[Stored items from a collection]
══════

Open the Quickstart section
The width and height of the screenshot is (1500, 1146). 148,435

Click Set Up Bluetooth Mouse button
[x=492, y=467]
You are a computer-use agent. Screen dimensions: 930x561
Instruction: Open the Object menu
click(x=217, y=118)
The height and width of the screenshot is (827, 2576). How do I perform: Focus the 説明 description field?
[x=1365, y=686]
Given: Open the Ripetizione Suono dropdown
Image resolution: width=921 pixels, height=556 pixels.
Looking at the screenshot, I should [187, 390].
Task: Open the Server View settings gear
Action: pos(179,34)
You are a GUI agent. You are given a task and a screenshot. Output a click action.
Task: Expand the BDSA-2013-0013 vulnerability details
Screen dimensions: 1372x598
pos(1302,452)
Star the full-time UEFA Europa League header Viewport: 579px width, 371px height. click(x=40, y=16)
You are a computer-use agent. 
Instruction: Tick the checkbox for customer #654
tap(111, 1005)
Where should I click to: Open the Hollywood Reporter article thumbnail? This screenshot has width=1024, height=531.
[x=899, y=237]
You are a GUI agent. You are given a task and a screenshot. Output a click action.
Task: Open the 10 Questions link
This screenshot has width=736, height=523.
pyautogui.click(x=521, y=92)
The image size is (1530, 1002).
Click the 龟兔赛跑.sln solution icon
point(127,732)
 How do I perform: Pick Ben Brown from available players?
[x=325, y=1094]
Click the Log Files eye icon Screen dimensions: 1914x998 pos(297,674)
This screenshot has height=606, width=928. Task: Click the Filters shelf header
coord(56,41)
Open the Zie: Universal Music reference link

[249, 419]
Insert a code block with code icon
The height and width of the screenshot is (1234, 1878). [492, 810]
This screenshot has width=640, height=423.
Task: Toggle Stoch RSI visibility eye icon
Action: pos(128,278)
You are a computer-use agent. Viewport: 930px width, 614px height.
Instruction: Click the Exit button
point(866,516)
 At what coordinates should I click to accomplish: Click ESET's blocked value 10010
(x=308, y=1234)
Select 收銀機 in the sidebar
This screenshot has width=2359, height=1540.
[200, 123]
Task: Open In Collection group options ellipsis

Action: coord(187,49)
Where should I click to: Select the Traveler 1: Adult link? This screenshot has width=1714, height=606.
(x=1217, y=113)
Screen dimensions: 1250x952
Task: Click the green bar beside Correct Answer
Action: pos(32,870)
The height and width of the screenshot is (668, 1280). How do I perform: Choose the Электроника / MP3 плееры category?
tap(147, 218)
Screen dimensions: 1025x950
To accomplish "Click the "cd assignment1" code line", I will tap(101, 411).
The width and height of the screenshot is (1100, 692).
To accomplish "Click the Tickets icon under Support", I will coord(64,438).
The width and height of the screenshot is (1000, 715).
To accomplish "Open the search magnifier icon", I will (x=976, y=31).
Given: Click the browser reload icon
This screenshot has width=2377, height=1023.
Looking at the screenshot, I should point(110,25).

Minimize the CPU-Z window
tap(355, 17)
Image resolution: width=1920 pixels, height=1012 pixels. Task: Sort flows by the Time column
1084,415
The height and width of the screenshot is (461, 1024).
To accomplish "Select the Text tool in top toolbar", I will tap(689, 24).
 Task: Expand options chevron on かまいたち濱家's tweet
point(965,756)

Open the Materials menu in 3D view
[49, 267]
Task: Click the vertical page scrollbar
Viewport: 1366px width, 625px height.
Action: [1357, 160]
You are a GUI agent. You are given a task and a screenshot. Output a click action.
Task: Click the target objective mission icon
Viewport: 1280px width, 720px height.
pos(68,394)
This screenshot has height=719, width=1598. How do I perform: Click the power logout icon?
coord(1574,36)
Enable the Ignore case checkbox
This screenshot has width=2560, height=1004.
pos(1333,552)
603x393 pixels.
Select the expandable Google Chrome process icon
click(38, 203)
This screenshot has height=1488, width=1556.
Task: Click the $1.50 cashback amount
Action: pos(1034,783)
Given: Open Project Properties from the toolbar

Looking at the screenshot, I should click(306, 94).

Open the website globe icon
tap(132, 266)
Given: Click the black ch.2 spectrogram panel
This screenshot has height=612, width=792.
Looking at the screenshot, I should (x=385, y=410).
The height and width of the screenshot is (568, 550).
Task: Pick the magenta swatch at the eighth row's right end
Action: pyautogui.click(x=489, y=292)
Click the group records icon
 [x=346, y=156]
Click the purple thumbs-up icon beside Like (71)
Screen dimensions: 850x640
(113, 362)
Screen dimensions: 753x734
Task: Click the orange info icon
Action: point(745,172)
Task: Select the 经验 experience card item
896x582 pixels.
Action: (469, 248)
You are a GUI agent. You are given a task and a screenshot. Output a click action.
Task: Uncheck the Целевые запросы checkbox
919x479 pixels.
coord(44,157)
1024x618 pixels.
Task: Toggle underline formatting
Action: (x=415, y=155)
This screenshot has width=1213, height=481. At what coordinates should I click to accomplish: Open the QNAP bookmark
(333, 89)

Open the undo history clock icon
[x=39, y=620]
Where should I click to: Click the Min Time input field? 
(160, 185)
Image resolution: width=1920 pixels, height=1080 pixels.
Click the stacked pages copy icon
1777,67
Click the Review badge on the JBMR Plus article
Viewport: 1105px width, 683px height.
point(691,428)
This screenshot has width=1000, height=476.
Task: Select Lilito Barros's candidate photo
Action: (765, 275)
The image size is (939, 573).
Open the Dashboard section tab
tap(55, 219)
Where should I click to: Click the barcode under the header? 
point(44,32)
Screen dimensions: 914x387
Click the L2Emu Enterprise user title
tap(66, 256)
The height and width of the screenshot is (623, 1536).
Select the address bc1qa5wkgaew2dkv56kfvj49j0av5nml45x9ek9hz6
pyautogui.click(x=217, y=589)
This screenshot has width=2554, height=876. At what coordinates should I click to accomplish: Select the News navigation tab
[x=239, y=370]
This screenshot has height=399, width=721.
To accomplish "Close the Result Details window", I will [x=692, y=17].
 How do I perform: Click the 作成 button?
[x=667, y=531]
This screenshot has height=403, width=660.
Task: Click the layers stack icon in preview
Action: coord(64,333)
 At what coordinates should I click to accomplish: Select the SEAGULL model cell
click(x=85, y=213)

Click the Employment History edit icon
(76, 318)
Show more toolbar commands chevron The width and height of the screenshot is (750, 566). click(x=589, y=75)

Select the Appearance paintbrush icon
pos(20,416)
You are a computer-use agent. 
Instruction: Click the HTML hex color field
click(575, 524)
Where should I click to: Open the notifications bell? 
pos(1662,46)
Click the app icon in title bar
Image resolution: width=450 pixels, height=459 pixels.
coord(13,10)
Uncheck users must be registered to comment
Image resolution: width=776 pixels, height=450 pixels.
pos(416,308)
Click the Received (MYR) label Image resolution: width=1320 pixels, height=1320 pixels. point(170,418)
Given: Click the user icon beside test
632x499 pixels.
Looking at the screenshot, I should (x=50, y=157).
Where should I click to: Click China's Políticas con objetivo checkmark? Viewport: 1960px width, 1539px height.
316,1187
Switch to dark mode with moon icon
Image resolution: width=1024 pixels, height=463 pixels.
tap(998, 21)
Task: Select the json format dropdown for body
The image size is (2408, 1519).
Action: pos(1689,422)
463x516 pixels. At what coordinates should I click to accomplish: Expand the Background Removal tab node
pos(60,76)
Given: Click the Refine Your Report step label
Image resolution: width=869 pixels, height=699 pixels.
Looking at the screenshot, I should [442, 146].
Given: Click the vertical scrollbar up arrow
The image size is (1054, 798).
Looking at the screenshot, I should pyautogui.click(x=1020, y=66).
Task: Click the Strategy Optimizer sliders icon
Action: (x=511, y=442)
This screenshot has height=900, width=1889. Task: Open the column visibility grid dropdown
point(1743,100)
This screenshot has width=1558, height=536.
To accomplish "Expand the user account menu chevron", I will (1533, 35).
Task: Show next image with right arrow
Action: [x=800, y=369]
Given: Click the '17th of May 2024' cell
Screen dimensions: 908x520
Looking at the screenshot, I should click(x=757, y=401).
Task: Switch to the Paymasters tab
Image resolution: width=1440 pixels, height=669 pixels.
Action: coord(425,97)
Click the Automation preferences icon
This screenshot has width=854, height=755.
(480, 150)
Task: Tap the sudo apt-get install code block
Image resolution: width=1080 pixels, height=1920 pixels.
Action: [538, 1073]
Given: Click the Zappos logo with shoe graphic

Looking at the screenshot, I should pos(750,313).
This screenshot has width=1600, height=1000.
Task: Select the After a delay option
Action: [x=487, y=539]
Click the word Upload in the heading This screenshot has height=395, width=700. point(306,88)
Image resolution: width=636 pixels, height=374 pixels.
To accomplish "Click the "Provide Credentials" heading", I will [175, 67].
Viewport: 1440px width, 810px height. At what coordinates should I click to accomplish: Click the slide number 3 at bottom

══════

■ PROBLEM
Show all lines in the records above that hold "vertical".

■ ANSWER BOX
Task: Click the vertical page scrollbar
Given: Click the vertical scrollbar up arrow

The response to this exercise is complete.